What you should do => Update the lines that begin at the one containing "The height and width of the screenshot is (1043, 1855)." and end after the one containing "Go to slide 1 is", replacing "Identify the location of" with "Find the position of" and leaving everything else unchanged.

═════ Task material ═════

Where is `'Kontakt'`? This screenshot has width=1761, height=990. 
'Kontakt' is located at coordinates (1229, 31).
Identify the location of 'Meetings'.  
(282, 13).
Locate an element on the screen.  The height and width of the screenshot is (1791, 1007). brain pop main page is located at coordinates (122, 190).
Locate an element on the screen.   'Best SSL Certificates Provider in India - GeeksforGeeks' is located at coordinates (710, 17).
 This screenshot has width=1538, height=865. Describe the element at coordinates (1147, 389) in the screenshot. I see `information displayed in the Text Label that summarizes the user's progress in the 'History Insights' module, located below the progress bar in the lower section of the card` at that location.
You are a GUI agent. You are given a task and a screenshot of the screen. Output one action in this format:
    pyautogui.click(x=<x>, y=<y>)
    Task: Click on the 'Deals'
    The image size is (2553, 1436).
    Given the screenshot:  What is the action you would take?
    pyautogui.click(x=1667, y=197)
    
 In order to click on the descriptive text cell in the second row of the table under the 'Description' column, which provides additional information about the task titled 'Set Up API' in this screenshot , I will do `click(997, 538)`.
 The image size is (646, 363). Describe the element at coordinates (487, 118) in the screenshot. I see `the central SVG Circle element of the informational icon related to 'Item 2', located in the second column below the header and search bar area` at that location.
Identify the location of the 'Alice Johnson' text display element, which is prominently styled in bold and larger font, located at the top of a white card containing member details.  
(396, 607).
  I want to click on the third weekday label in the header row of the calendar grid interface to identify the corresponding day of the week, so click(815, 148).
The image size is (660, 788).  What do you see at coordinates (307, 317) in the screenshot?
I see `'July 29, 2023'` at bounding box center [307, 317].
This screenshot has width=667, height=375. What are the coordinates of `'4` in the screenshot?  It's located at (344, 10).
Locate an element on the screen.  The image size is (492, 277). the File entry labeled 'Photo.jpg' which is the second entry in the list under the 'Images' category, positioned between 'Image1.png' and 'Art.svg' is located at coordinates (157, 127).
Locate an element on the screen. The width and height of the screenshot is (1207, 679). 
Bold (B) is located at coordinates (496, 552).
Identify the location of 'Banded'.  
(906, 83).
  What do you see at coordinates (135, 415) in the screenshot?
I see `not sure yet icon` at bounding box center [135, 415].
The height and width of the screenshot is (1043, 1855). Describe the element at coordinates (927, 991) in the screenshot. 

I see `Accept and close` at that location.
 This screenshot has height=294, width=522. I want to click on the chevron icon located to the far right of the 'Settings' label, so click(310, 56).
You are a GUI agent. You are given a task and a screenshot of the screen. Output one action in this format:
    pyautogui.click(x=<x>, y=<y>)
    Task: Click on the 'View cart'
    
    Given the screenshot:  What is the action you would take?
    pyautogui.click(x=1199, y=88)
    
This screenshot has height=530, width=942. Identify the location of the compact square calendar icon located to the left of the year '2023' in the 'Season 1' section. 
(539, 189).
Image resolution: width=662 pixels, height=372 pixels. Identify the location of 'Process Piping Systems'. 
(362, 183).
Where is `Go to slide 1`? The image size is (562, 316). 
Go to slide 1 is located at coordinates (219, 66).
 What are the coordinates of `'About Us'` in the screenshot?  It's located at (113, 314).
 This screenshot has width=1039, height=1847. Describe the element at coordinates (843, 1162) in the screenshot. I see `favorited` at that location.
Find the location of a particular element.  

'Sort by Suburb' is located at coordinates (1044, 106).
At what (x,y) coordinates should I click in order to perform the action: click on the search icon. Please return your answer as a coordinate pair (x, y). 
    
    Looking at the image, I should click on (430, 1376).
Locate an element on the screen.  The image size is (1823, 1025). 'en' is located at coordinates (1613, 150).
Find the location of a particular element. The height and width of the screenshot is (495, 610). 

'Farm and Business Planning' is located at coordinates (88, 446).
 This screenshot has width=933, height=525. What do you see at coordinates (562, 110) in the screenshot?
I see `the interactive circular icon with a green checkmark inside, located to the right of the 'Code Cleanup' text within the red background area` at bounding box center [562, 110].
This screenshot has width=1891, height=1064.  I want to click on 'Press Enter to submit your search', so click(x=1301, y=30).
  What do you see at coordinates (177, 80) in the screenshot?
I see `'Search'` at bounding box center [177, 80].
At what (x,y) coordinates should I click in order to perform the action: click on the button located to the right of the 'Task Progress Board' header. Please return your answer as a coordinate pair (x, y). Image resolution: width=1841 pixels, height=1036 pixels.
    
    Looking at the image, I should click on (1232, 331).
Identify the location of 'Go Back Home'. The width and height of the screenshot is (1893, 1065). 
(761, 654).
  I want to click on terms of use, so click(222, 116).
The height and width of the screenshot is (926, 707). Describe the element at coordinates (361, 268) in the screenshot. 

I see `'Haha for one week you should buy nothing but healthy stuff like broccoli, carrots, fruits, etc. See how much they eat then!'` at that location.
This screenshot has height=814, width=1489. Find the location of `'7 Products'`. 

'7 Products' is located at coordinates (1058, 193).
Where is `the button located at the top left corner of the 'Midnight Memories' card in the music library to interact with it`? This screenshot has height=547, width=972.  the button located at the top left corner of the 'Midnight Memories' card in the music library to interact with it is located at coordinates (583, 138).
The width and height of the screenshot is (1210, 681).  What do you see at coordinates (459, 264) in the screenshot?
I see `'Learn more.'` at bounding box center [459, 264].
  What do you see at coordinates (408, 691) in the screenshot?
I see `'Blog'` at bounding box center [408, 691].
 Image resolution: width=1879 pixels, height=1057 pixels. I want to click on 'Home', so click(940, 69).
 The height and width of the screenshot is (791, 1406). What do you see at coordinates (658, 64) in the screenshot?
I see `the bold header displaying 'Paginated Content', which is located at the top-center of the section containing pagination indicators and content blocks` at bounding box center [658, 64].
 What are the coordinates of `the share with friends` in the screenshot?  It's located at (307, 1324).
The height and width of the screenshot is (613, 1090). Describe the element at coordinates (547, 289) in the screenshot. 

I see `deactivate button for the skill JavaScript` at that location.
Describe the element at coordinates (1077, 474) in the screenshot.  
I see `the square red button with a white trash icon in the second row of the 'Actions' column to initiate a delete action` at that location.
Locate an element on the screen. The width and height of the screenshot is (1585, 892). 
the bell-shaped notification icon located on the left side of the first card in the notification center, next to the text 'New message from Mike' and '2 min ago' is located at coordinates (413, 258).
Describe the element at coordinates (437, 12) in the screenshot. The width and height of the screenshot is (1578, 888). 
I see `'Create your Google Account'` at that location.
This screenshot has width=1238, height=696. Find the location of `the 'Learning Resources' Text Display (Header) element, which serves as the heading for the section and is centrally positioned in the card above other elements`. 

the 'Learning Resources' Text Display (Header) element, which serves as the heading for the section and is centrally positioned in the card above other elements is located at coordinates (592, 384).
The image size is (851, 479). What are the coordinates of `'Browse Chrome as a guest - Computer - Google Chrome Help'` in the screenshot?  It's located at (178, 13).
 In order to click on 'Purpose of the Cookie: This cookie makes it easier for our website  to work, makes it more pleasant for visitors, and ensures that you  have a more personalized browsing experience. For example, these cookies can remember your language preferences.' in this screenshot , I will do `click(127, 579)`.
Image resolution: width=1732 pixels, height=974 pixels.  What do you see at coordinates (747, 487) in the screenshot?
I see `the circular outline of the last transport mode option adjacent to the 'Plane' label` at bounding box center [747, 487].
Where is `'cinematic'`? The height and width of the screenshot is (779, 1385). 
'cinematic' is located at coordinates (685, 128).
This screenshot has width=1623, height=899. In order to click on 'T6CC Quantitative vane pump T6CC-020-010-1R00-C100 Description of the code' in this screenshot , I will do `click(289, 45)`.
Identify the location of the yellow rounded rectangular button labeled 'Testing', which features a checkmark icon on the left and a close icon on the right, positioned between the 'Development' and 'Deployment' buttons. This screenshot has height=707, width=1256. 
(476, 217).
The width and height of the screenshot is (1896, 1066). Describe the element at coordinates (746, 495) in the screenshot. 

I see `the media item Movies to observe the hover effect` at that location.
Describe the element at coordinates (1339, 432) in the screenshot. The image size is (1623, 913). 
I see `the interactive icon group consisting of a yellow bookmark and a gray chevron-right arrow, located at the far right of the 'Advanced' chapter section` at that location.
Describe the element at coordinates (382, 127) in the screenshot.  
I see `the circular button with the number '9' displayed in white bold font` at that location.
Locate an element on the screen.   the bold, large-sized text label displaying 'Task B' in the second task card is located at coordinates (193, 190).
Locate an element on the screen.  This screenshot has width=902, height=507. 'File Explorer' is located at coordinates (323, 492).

═════

Completed task =>
The height and width of the screenshot is (1043, 1855). Describe the element at coordinates (927, 991) in the screenshot. 

I see `Accept and close` at that location.
 This screenshot has height=294, width=522. I want to click on the chevron icon located to the far right of the 'Settings' label, so click(310, 56).
You are a GUI agent. You are given a task and a screenshot of the screen. Output one action in this format:
    pyautogui.click(x=<x>, y=<y>)
    Task: Click on the 'View cart'
    
    Given the screenshot:  What is the action you would take?
    pyautogui.click(x=1199, y=88)
    
This screenshot has height=530, width=942. Find the position of the compact square calendar icon located to the left of the year '2023' in the 'Season 1' section. 
(539, 189).
Image resolution: width=662 pixels, height=372 pixels. Find the position of 'Process Piping Systems'. 
(362, 183).
Where is `Go to slide 1`? The image size is (562, 316). 
Go to slide 1 is located at coordinates (219, 66).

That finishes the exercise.